Intervista a Franco Battaglia, docente di Chimica e Fisica dell’Università di Modena, saggista e da anni voce critica nei confronti dell’ambientalismo politico.
Una lunga conversazione che attraversa due grandi temi del dibattito pubblico contemporaneo: il caso ILVA e la narrativa dominante sul cambiamento climatico, analizzati attraverso la lente delle evidenze scientifiche e dei limiti – spesso ignorati – degli studi epidemiologici e climatici utilizzati per sostenere decisioni politiche drastiche.

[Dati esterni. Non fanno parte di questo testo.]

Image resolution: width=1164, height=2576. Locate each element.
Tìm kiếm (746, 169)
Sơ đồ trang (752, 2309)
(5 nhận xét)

Nella prima parte dell’intervista Battaglia sposta lo sguardo sulle imminenti conferenze ONU sul clima, definendole un fenomeno politico più che scientifico: una sorta di “secondo carnevale”, quest’anno ospitato a Belém, in Brasile.

Secondo Battaglia:

  • Da 30 anni le COP inseguono l’idea di controllare il clima riducendo la CO₂, ma le emissioni globali sono aumentate del 60%.
  • Il 2024 è stato un anno caldo, sì, ma per il forte evento El Niño, non per la concentrazione di CO₂.
  • Il riscaldamento degli oceani nel 2024 è stato di 0,037 °C, un valore fisicamente insignificante.
  • Il livello del mare cresce di 2–4 millimetri l’anno, trend stabile da decenni.
  • Ghiacci artici e antartici, copertura nevosa, frequenza di uragani e precipitazioni non mostrano variazioni preoccupanti.
  • Per Battaglia, pensare di “governare” un sistema complesso come il clima agendo su un singolo parametro è scientificamente illusorio.

Chiude con una provocazione: dopo trent’anni di incontri conclusi senza risultati, forse la COP31 sarà l’ultima.

Battaglia, quindi ripercorre il 2012, anno in cui la procura sequestrò gli impianti dell’ILVA di Taranto ritenendoli responsabili di “emissioni oltre i limiti” e di un “eccesso significativo di mortalità”.
Ma – ricorda il professore – gli stessi magistrati ammettevano pubblicamente di non sapere se il provvedimento avesse una reale “valenza scientifica”.

Per Battaglia, il risultato finale è stato drammatico: la distruzione di un’eccellenza industriale italiana fondata su studi incerti, interpretazioni forzate e decisioni politiche che hanno dato più peso alla pressione mediatica che ai numeri.